Al acceder a él, su mirada se fijó en las chispas azules que, como si fueran diminutas estrellas o estallidos de cohetes de feria, salían de una caja de registro sobre la puerta atravesada por siete chorreones rojos como otros tantos puñales oxidados por la sangre y el paso del agua.
El andar distraído y el escalón extraño del acceso, estuvieron a punto de dar con sus huesos en el suelo de un zaguán lleno de polvo, y más orín y mierda que la que tuvo tiempo de clasificar en cuarenta horas de jornada laboral.
Al entrar trastabillada en el portal, alcanzó a asirse a la barandilla, mas fue harto peor el remedio que la enfermedad, pues al andar ésta más suelta que el vientre de aquél que se hartó de pescados podridos, estuvo en un tris de caer cuan larga era y clavarse sus oxidados barrotes de hierro.
No fue a mayor la cosa, pero sus manos quedaron impregnadas para siempre de un fluido viscoso cuya procedencia prefirió no investigar, ni tan siquiera imaginar.
No bien logró introducirse en el interior del aparcamiento, sintió cómo unas gruesas y cálidas gotas golpeaban su cabeza, impregnando su pelo y empapando su cuero cabelludo. Se sabía a cubierto, dentro de un espacio cerrado, así que era del todo imposible que se tratara de lluvia. Además, recordaba que antes de entrar el cielo estaba raso, la luna en el mar rielaba y alzaba en blanco movimiento olas de plata y jazmín, con el debido permiso de don José de Espronceda.
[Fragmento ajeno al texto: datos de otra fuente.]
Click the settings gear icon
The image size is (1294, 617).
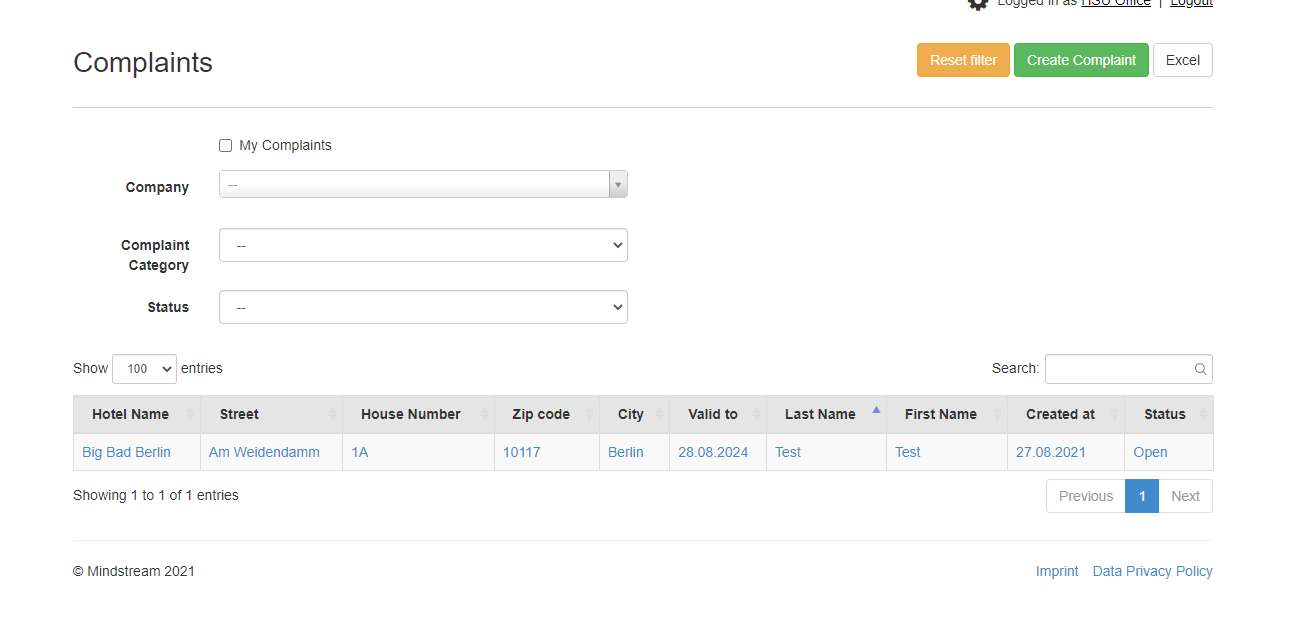click(977, 4)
Con el corazón encogido por el miedo a lo que pudiera encontrarse, alzó los ojos hacia arriba y un pegotón de yeso del diámetro de uno de aquellos duros antiguos que tanto en Cádiz dieron que hablar, cayó desde el techo y se estampó contra el cristal derecho de sus gafas de miope ambliope, y todo se volvió borroso, pues que ese era precisamente el ojo con el que más nítidamente veía los contornos del universo.
Tras limpiar la lente, abriéndose paso entre la basura que, como la fronda en una jungla, se había apoderado de aquél recinto, siguió camino hacia el vehículo solitario que aún se veía en lontananza.
Mientras contemplaba los sacos de papel que a duras penas tapaban los orificios que se adivinaban en las paredes, le vino a la mente una nueva sensación tan inquietante como las que se iban apoderando de su espíritu desde el momento en que entró en el aparcamiento. Y es que –se preguntaba- si allí estaban talegos de papel que veía embutidos en los muros, no podía andar muy lejos el hombre del saco.
Mas como no hay situación, por muy mala que parezca, que no sea susceptible de empeorar, andando en esos pensamientos se fue la luz. O, quizás, se deshizo, que podía ser lo más propio en tal ambiente.
A tientas en la oscuridad, palpaba con las manos los muros de aquella inhóspita estancia. Recibió picotazos de las arañas que envolvían las paredes con el tejido fabricado desde sus entrañas. Prefirió no saber a qué animales pertenecían las patas que corrían por su piel, estimulada de tanto en tanto por las descargas eléctricas de los cables que surgían como por ensalmo de orificios imposibles.
El último calambre experimentado fue algo más intenso que los anteriores, pero obró el milagro de que se hiciera la luz de nuevo.
La experiencia acumulada sirvió a la joven enfermera para que no le importara ni lo más mínimo que el coche no arrancara, como tampoco que el retrovisor le mostrara el rostro cubierto por una careta de payaso que se aproximaba inexorablemente hacia ella blandiendo una motosierra encendida en medio de un ruido ensordecedor.
Acabáis de leer, amadísimos hermanos en Cristo, la experiencia que pudo vivir una joven enfermera en un aparcamiento público que pudo ser abierto por orden de un Ayuntamiento cualquiera, pero sin cumplir con los mínimos criterios de seguridad que la ley obliga a cumplir a todos. A ínclitos alcaldes y alcaldesas también. Puede suceder en vuestro pueblo, ciudad o villa nacida del mar, de la sierra o de la motosierra. Andad alerta. Sólo hace falta un concejal o edila con mucho de irresponsabilidad e insensatez y muy poco sentido común. Por lo demás, vale.